(Records shown Opens)
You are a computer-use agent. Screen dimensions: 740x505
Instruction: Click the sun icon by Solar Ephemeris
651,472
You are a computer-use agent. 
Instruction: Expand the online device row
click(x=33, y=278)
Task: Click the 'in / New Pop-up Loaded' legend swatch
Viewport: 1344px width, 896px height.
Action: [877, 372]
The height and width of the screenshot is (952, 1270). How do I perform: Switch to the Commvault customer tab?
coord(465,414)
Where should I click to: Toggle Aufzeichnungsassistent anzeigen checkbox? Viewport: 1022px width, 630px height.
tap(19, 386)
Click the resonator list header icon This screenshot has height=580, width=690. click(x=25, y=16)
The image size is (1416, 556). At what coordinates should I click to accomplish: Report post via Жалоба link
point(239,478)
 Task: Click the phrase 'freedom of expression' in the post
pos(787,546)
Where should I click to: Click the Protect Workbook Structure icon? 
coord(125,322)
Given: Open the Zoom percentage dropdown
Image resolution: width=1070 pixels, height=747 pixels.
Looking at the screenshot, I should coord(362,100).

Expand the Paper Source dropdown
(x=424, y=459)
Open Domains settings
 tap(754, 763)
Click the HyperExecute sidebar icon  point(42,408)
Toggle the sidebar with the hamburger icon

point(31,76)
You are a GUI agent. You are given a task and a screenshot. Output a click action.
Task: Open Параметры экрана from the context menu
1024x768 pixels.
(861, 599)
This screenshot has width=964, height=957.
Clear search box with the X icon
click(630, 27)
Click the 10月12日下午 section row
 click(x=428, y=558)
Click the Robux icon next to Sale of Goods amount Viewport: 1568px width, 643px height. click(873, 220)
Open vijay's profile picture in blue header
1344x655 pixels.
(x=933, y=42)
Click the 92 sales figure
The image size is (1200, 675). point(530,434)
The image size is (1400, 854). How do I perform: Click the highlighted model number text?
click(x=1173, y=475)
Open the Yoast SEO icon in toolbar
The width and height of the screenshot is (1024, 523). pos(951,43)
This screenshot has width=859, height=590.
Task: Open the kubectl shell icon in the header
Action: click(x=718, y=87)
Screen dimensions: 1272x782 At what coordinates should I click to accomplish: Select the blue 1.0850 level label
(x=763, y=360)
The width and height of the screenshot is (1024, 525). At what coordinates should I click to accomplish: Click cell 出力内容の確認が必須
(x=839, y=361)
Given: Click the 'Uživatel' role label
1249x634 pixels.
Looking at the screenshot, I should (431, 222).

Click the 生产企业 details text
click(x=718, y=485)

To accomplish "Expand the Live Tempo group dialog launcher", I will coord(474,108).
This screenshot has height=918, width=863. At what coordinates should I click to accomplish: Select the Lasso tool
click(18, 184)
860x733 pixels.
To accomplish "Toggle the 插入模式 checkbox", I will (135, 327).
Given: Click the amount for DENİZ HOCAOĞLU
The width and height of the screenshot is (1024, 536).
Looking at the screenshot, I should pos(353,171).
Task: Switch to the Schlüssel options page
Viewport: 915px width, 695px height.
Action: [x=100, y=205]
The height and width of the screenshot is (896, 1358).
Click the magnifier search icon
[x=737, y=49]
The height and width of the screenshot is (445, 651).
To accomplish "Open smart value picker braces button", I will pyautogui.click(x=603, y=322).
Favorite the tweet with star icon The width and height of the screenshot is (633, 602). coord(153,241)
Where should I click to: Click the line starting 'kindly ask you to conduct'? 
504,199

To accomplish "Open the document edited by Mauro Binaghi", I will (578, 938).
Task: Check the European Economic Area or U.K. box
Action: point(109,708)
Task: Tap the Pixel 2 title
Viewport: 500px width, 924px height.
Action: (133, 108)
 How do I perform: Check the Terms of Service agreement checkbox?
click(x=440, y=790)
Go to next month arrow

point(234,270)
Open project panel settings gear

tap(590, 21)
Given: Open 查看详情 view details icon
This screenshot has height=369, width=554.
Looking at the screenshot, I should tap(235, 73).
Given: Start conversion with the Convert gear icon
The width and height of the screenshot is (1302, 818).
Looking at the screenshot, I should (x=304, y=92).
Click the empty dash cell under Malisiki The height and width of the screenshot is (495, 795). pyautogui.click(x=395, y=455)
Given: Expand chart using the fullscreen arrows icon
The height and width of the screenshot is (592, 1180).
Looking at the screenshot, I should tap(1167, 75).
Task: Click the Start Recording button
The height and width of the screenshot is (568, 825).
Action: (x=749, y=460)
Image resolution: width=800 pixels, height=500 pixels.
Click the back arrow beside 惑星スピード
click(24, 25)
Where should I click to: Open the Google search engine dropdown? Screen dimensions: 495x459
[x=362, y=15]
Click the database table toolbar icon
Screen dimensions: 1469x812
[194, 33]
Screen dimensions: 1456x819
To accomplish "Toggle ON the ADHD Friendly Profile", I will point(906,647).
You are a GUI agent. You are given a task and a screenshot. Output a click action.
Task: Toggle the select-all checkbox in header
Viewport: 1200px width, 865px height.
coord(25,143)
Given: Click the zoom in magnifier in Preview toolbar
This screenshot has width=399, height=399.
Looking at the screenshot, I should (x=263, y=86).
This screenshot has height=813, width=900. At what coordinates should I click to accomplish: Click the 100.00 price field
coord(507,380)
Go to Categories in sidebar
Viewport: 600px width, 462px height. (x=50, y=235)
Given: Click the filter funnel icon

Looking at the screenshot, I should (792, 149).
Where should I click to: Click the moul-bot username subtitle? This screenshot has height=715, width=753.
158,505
(Records shown Closes)
▶ [Your goal]
Wherever the string "pyautogui" appears in the entries above, list that line.

▶ [Finished exercise]
To accomplish "Open smart value picker braces button", I will pyautogui.click(x=603, y=322).
Click the empty dash cell under Malisiki The height and width of the screenshot is (495, 795). pyautogui.click(x=395, y=455)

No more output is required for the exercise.